### Records

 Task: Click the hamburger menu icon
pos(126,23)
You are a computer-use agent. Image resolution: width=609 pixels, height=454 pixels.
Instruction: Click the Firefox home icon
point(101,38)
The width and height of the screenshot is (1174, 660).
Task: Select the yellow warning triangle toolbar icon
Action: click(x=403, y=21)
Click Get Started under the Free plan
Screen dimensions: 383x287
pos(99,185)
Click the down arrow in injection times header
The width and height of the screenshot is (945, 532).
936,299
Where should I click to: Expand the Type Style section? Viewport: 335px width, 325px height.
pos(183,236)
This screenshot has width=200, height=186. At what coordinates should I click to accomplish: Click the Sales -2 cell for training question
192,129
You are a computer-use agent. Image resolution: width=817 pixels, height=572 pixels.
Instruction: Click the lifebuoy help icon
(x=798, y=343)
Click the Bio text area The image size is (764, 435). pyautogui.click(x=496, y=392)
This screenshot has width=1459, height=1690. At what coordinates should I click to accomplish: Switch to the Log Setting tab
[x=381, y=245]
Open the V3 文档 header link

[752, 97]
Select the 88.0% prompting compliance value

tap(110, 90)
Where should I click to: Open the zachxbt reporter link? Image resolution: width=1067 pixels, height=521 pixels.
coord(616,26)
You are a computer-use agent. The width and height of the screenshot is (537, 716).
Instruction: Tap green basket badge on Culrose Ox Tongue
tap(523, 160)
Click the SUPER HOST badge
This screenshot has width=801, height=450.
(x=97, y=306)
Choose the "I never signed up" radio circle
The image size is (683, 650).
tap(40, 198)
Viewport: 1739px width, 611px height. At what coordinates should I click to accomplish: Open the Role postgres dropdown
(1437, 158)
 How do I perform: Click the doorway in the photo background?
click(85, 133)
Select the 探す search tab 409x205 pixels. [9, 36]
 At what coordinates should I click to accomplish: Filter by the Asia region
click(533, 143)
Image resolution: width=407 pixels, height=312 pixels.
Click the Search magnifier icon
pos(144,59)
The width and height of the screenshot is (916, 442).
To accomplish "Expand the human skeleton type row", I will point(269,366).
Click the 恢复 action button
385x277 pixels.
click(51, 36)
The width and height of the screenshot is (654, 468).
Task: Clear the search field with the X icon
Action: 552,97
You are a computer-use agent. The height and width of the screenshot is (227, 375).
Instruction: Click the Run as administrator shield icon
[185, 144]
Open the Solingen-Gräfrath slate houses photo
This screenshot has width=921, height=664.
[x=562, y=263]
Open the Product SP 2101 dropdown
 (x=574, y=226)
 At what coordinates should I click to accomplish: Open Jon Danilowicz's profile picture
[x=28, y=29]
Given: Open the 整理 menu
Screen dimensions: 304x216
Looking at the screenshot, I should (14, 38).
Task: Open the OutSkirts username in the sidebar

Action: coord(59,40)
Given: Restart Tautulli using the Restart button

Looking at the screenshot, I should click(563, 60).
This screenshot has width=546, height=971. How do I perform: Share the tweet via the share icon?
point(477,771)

######

» Exercise: Which lines above contain the word "agent"? List them.

» Solution:
You are a computer-use agent. Image resolution: width=609 pixels, height=454 pixels.
You are a computer-use agent. Image resolution: width=817 pixels, height=572 pixels.
You are a computer-use agent. The width and height of the screenshot is (537, 716).
You are a computer-use agent. The height and width of the screenshot is (227, 375).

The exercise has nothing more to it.